● The exercise: Reproduce the material from the line containing "Given: Click the Upload Multiple Files button" through the end, with both ends included and the pictures left out.

▽

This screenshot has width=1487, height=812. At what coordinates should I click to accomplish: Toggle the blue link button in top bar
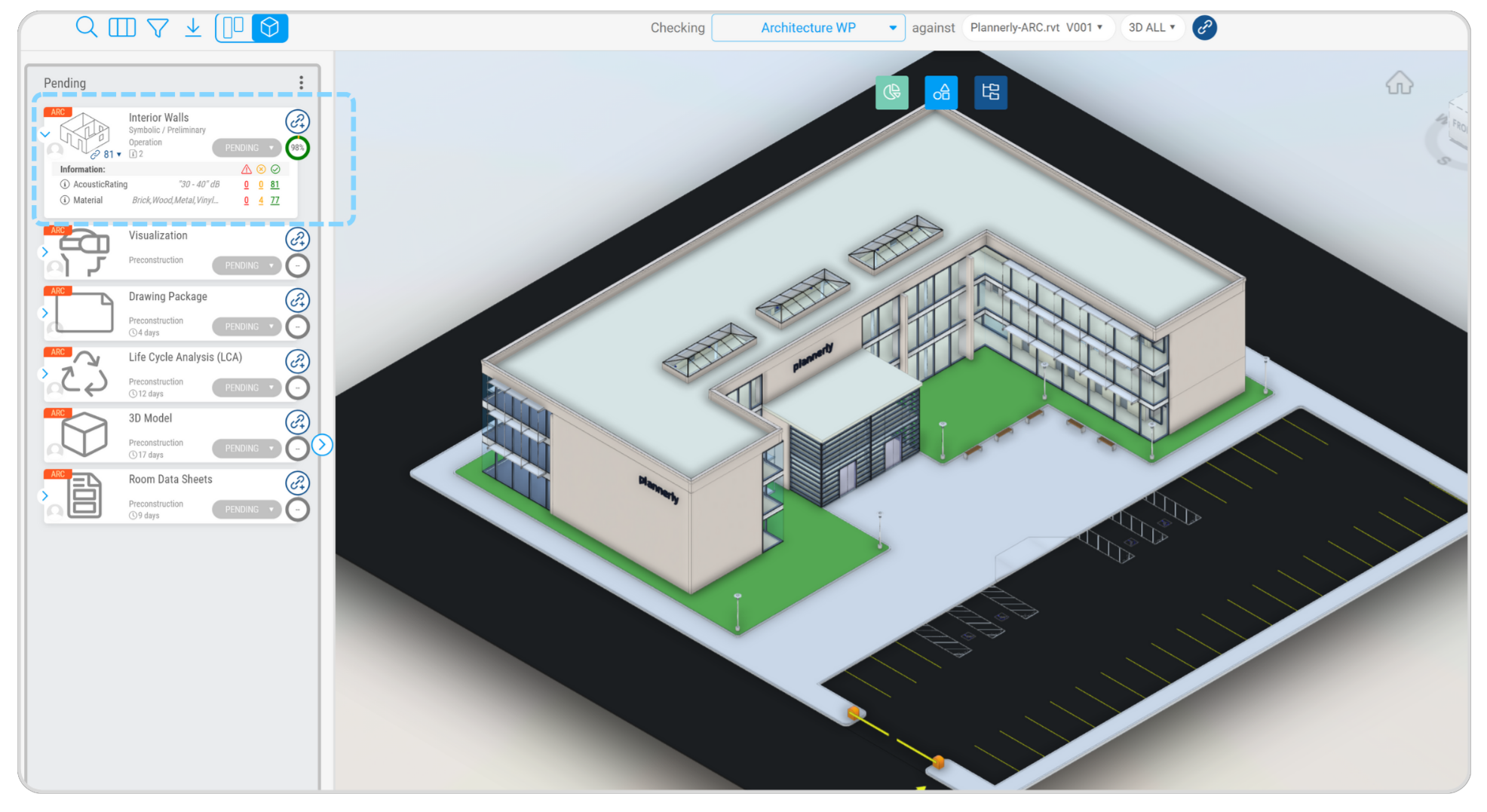coord(1204,28)
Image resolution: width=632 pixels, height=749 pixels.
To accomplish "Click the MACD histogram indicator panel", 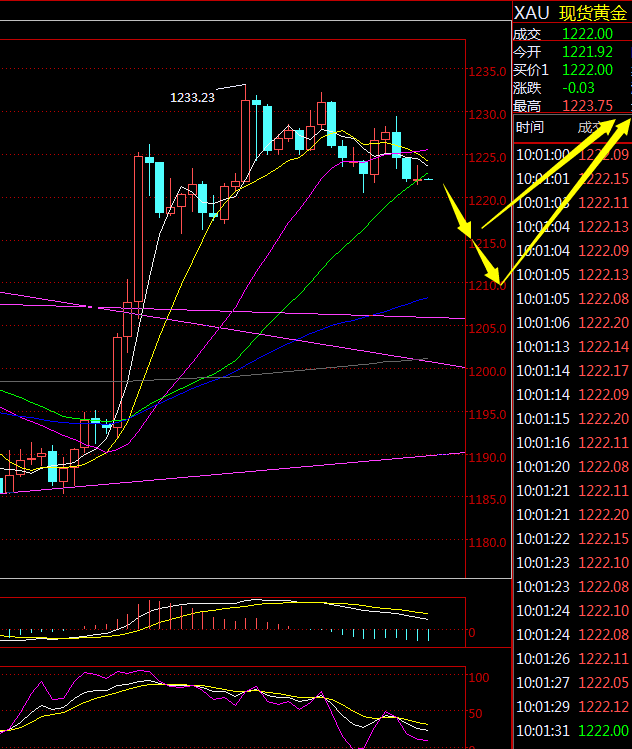I will [x=232, y=620].
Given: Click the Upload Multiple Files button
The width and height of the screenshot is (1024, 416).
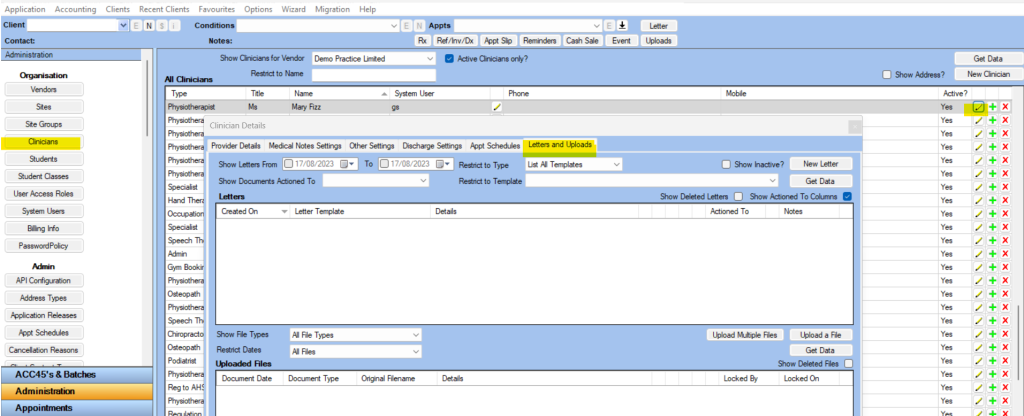Looking at the screenshot, I should pos(744,334).
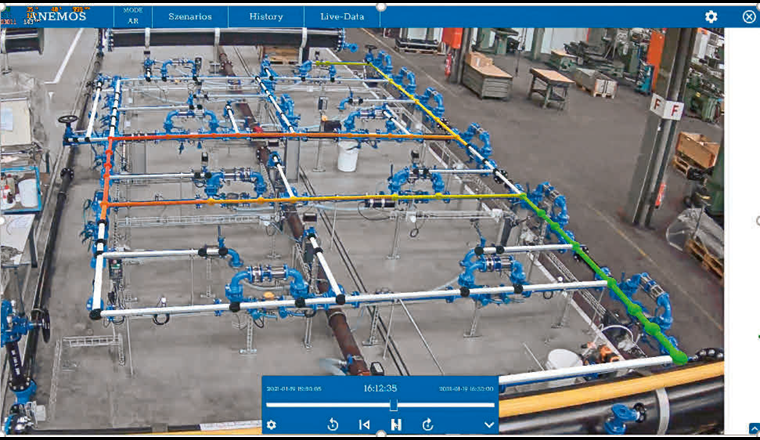Screen dimensions: 760x440
Task: Collapse the playback panel with chevron
Action: 488,425
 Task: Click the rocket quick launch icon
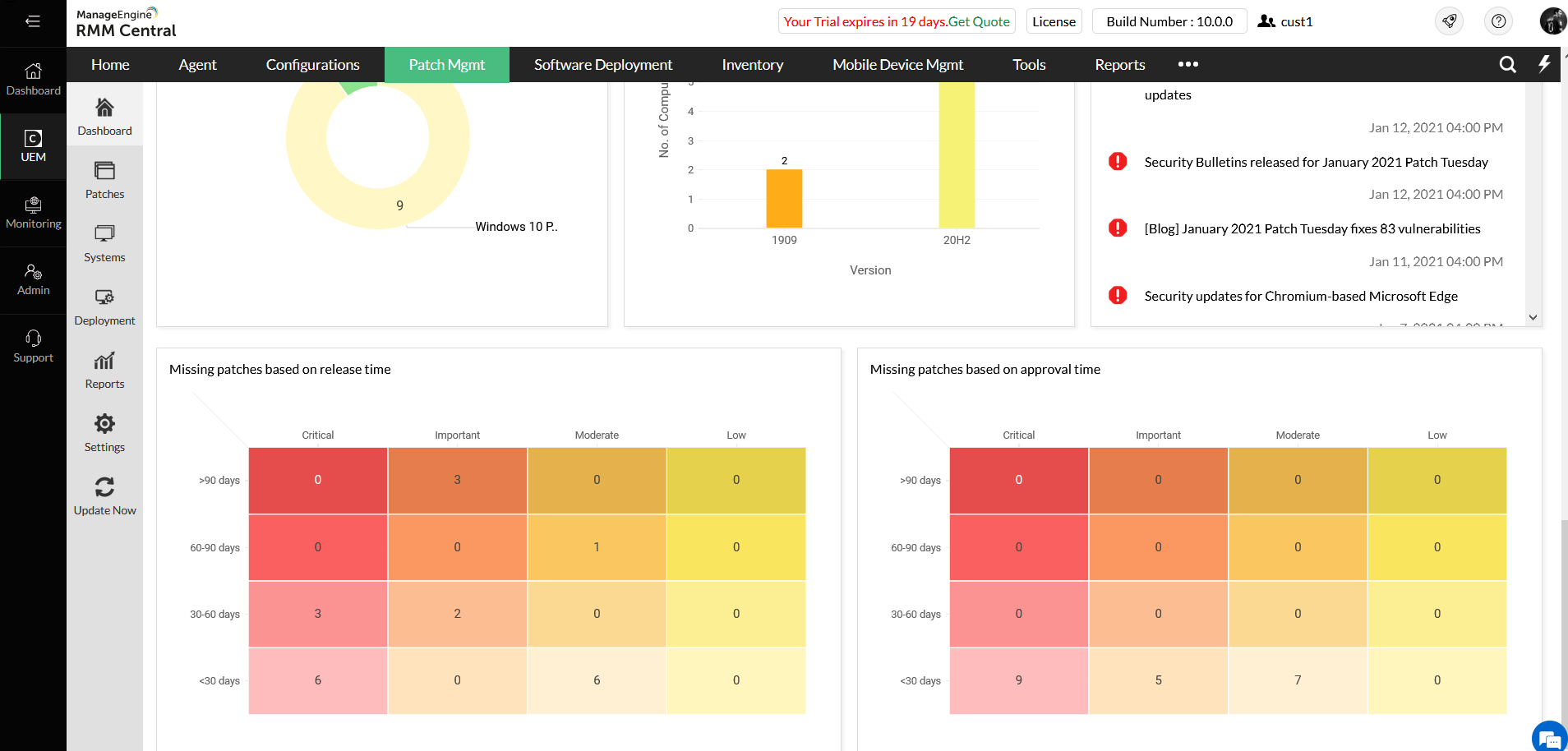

△

● The completed task:
Given: Click the Upload Multiple Files button
The width and height of the screenshot is (1024, 416).
Looking at the screenshot, I should pos(744,334).
Screen dimensions: 760x440
Task: Collapse the playback panel with chevron
Action: 488,425
 Task: Click the rocket quick launch icon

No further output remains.